# [Exercise details]
From the line that contains "Viewport: 644px width, 359px" through the end of the records below, write out each line exactly as it appears, but not the pictures.

# [Stored records]
======

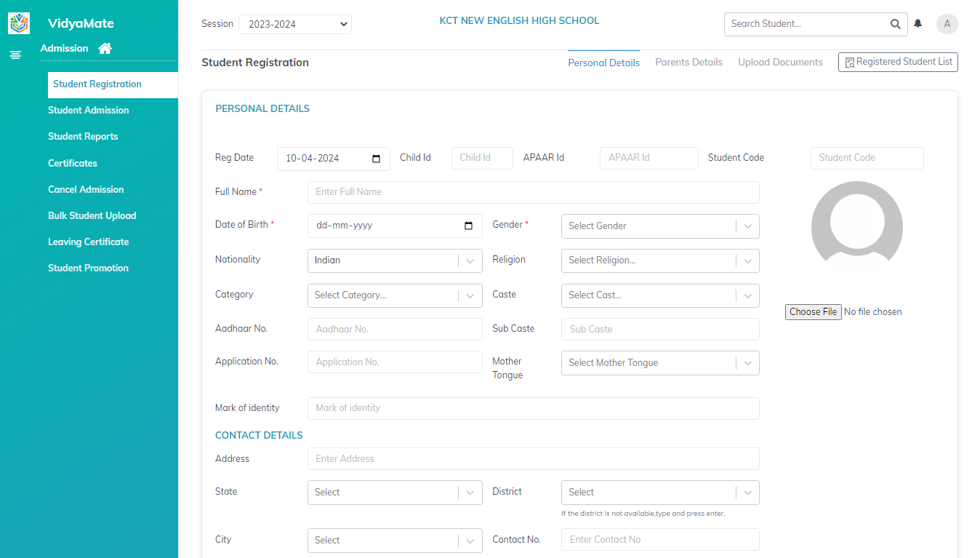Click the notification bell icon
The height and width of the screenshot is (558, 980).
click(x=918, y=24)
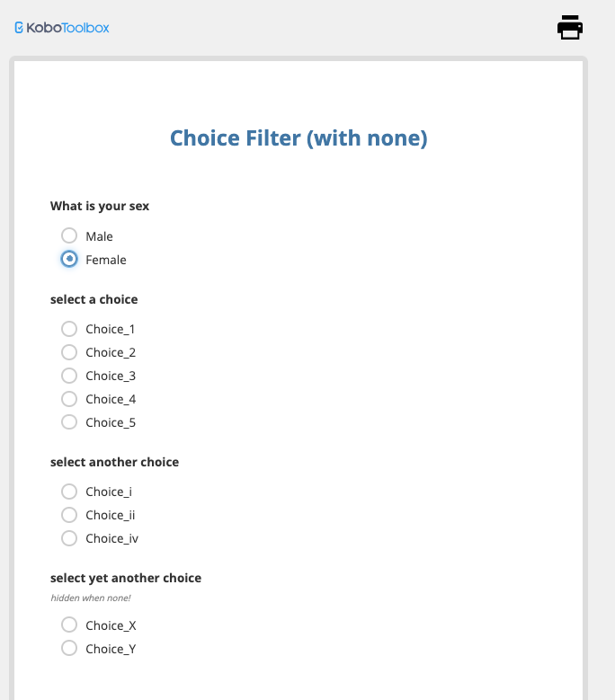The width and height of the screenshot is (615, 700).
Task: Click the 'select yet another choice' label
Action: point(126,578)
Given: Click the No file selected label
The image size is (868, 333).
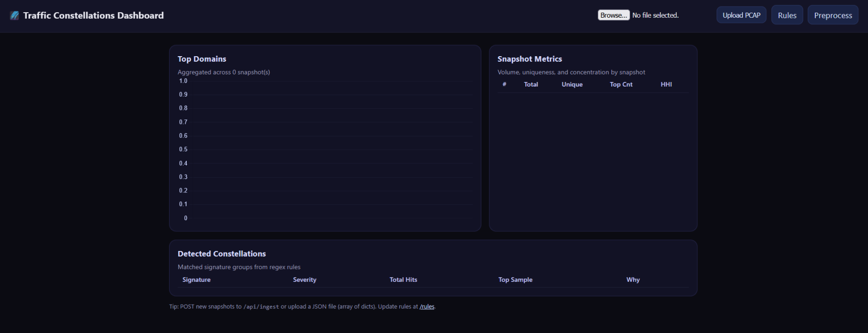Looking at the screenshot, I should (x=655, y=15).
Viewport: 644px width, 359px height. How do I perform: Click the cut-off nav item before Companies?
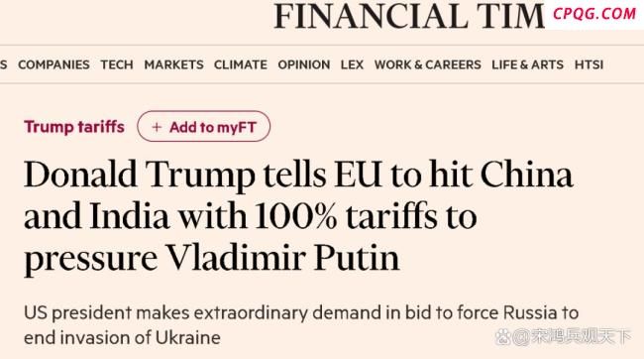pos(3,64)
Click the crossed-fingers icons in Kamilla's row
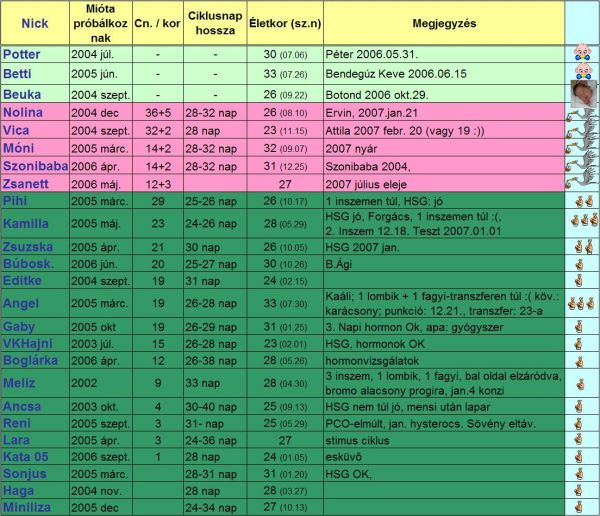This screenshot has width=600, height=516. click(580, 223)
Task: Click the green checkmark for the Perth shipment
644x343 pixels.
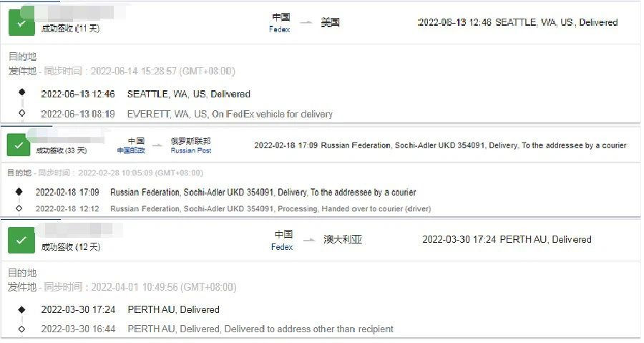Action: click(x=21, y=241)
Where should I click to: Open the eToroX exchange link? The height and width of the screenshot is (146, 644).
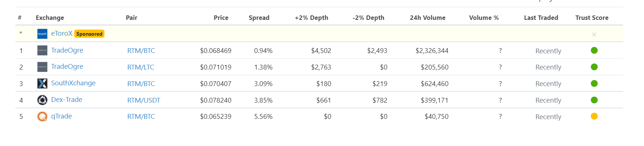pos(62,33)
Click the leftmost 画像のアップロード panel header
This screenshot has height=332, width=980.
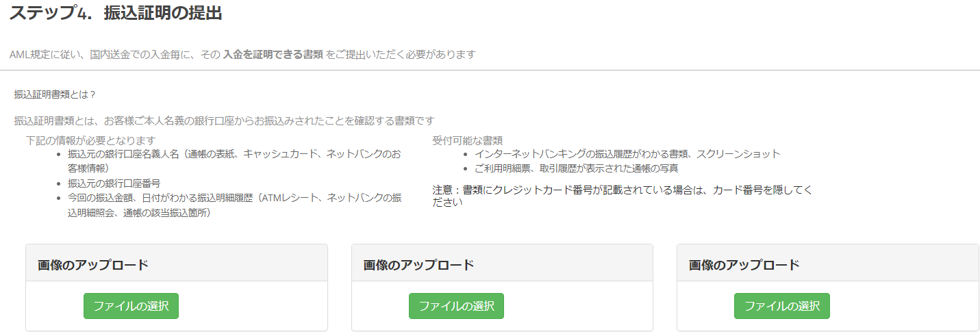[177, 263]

======

# [Answer to this task]
Viewport: 644px width, 359px height. How do I perform: Click the cut-off nav item before Companies?
pos(3,64)
Click the crossed-fingers icons in Kamilla's row
This screenshot has width=600, height=516. click(580, 223)
Task: Click the green checkmark for the Perth shipment
644x343 pixels.
Action: click(x=21, y=241)
Where should I click to: Open the eToroX exchange link? The height and width of the screenshot is (146, 644).
pos(62,33)
Click the leftmost 画像のアップロード panel header
This screenshot has height=332, width=980.
[177, 263]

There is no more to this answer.